About this task - Nothing should be left out: output all of the entries exactly.
* * * * * * * * *
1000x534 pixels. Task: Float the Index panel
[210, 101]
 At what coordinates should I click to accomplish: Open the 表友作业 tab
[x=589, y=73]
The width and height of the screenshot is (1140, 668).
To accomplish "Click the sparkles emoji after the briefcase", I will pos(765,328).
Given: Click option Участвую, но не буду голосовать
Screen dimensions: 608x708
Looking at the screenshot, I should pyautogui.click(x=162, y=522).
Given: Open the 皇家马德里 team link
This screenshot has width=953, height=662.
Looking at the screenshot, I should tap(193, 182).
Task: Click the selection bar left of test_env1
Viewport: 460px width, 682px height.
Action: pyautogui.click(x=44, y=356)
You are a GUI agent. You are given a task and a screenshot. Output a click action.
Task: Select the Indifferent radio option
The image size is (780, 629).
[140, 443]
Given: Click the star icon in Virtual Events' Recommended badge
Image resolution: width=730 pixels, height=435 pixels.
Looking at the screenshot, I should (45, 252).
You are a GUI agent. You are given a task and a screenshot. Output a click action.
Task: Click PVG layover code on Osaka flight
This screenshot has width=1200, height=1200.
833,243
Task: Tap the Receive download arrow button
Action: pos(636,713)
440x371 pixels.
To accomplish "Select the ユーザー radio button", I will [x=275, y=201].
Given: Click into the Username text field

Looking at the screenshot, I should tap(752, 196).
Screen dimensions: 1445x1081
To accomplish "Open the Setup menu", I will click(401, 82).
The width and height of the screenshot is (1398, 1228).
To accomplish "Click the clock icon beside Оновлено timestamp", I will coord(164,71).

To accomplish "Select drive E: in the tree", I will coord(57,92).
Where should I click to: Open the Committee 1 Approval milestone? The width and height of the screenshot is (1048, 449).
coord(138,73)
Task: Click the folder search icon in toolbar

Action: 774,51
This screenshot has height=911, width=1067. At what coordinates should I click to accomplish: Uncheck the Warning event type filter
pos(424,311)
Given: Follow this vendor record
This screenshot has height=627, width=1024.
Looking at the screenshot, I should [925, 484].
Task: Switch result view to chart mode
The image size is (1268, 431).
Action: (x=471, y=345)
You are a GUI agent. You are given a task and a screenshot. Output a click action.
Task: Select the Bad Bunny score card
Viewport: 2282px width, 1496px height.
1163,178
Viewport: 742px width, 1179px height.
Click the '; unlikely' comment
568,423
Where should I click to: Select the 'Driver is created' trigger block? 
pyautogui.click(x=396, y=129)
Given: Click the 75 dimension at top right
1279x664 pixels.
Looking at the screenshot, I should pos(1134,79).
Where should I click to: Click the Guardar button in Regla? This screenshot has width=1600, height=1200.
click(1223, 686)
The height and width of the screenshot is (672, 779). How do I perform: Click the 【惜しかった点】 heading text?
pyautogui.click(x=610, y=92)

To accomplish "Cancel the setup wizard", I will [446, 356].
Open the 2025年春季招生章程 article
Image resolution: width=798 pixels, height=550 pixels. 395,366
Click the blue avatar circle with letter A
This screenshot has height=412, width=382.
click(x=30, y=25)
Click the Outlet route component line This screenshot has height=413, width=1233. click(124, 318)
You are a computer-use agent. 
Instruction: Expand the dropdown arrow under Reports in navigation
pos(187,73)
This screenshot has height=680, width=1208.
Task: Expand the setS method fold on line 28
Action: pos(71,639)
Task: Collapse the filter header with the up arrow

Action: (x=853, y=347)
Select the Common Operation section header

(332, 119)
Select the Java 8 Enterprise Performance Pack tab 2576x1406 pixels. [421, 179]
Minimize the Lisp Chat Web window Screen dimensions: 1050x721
* * * * * * * * *
Solution below -
1000x534 pixels. Task: Float the Index panel
[210, 101]
 At what coordinates should I click to accomplish: Open the 表友作业 tab
[x=589, y=73]
The width and height of the screenshot is (1140, 668).
To accomplish "Click the sparkles emoji after the briefcase", I will pos(765,328).
Given: Click option Участвую, но не буду голосовать
Screen dimensions: 608x708
Looking at the screenshot, I should pyautogui.click(x=162, y=522).
Given: Open the 皇家马德里 team link
This screenshot has width=953, height=662.
Looking at the screenshot, I should tap(193, 182).
Task: Click the selection bar left of test_env1
Viewport: 460px width, 682px height.
Action: pyautogui.click(x=44, y=356)
You are a GUI agent. You are given a task and a screenshot. Output a click action.
Task: Select the Indifferent radio option
The image size is (780, 629).
[140, 443]
Given: Click the star icon in Virtual Events' Recommended badge
Image resolution: width=730 pixels, height=435 pixels.
Looking at the screenshot, I should (45, 252).
You are a GUI agent. You are given a task and a screenshot. Output a click action.
Task: Click PVG layover code on Osaka flight
This screenshot has width=1200, height=1200.
833,243
Task: Tap the Receive download arrow button
Action: pos(636,713)
440x371 pixels.
To accomplish "Select the ユーザー radio button", I will [x=275, y=201].
Given: Click into the Username text field

Looking at the screenshot, I should tap(752, 196).
Screen dimensions: 1445x1081
To accomplish "Open the Setup menu", I will click(401, 82).
The width and height of the screenshot is (1398, 1228).
To accomplish "Click the clock icon beside Оновлено timestamp", I will coord(164,71).

To accomplish "Select drive E: in the tree", I will coord(57,92).
Where should I click to: Open the Committee 1 Approval milestone? The width and height of the screenshot is (1048, 449).
coord(138,73)
Task: Click the folder search icon in toolbar

Action: 774,51
This screenshot has height=911, width=1067. At what coordinates should I click to accomplish: Uncheck the Warning event type filter
pos(424,311)
Given: Follow this vendor record
This screenshot has height=627, width=1024.
Looking at the screenshot, I should [925, 484].
Task: Switch result view to chart mode
The image size is (1268, 431).
Action: (x=471, y=345)
You are a GUI agent. You are given a task and a screenshot. Output a click action.
Task: Select the Bad Bunny score card
Viewport: 2282px width, 1496px height.
1163,178
Viewport: 742px width, 1179px height.
Click the '; unlikely' comment
568,423
Where should I click to: Select the 'Driver is created' trigger block? 
pyautogui.click(x=396, y=129)
Given: Click the 75 dimension at top right
1279x664 pixels.
Looking at the screenshot, I should pos(1134,79).
Where should I click to: Click the Guardar button in Regla? This screenshot has width=1600, height=1200.
click(1223, 686)
The height and width of the screenshot is (672, 779). How do I perform: Click the 【惜しかった点】 heading text?
pyautogui.click(x=610, y=92)

To accomplish "Cancel the setup wizard", I will [446, 356].
Open the 2025年春季招生章程 article
Image resolution: width=798 pixels, height=550 pixels. 395,366
Click the blue avatar circle with letter A
This screenshot has height=412, width=382.
click(x=30, y=25)
Click the Outlet route component line This screenshot has height=413, width=1233. click(124, 318)
You are a computer-use agent. 
Instruction: Expand the dropdown arrow under Reports in navigation
pos(187,73)
This screenshot has height=680, width=1208.
Task: Expand the setS method fold on line 28
Action: pos(71,639)
Task: Collapse the filter header with the up arrow

Action: (x=853, y=347)
Select the Common Operation section header

(332, 119)
Select the Java 8 Enterprise Performance Pack tab 2576x1406 pixels. [421, 179]
Minimize the Lisp Chat Web window Screen dimensions: 1050x721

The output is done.